Top of Extracted entries
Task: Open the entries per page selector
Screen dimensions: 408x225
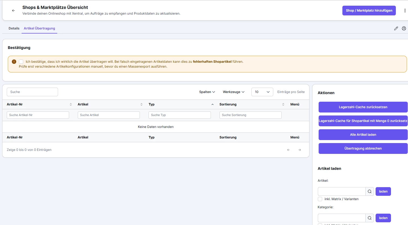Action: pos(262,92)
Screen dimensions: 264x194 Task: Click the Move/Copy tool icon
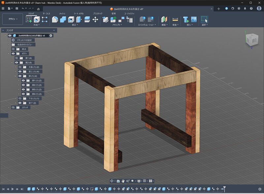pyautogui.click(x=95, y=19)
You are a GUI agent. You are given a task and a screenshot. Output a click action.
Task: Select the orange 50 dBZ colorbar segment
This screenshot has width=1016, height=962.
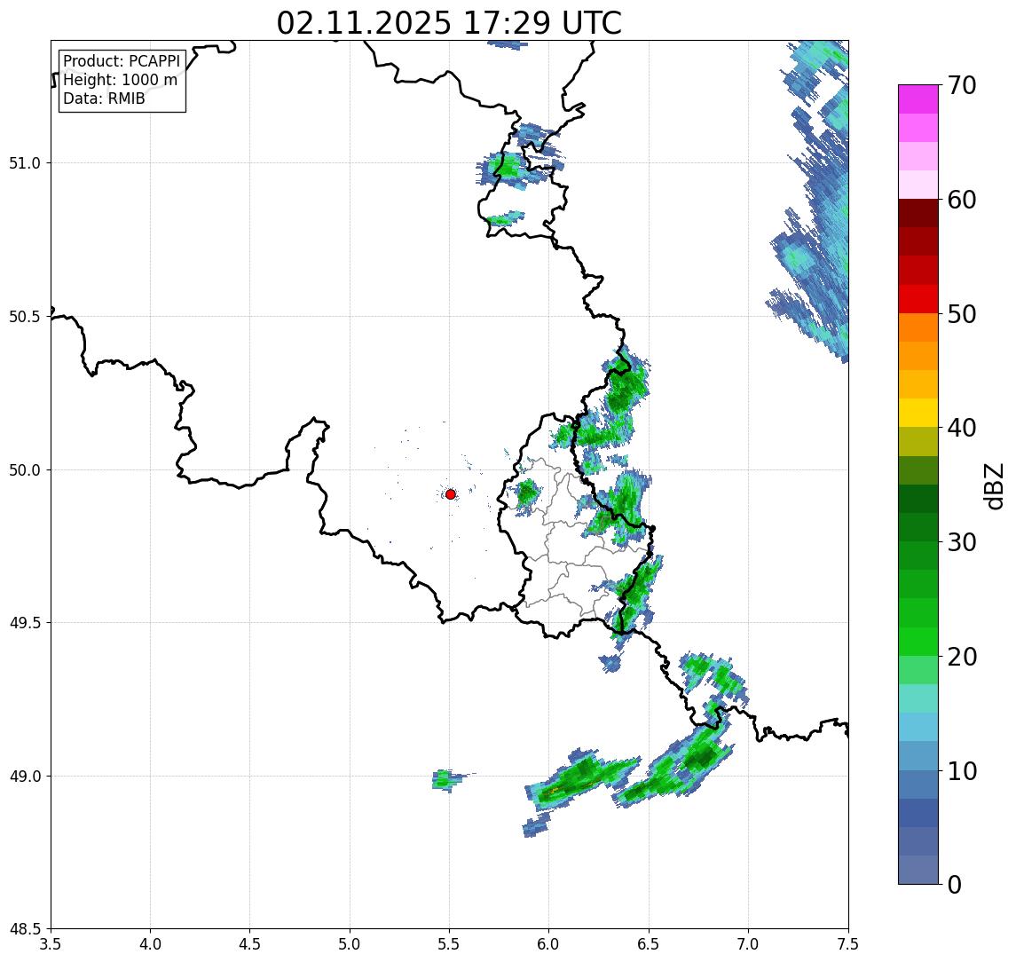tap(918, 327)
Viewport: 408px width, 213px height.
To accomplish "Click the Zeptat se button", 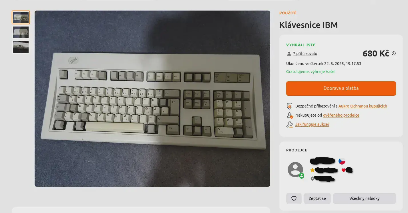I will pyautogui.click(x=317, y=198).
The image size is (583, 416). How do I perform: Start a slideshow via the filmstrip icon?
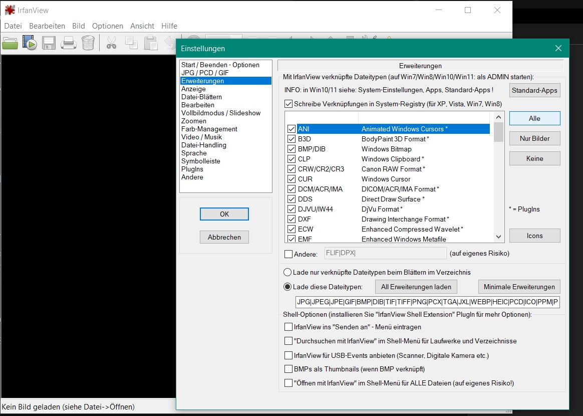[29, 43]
Bottom of Extracted entries
Top of Extracted entries
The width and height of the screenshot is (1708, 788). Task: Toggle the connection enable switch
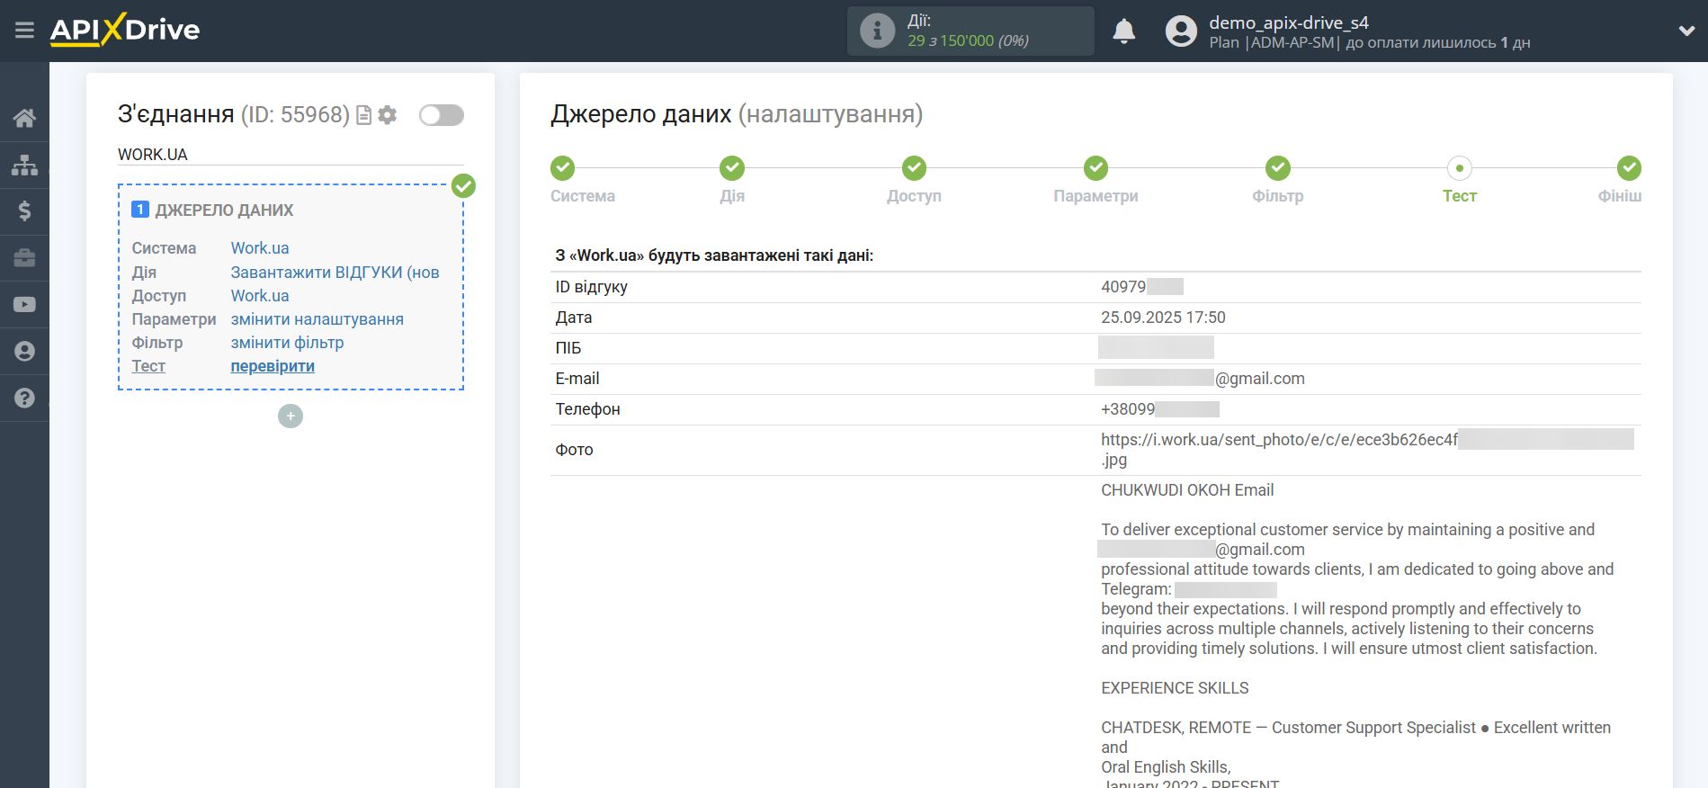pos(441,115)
Bottom of Extracted entries
Top of Extracted entries
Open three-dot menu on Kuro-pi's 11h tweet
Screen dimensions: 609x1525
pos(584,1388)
Bottom of Extracted entries
Assignment: Sift through the material above and copy the lines that contain the word "Open".

Solution to the exercise:
Task: Open the entries per page selector
Open three-dot menu on Kuro-pi's 11h tweet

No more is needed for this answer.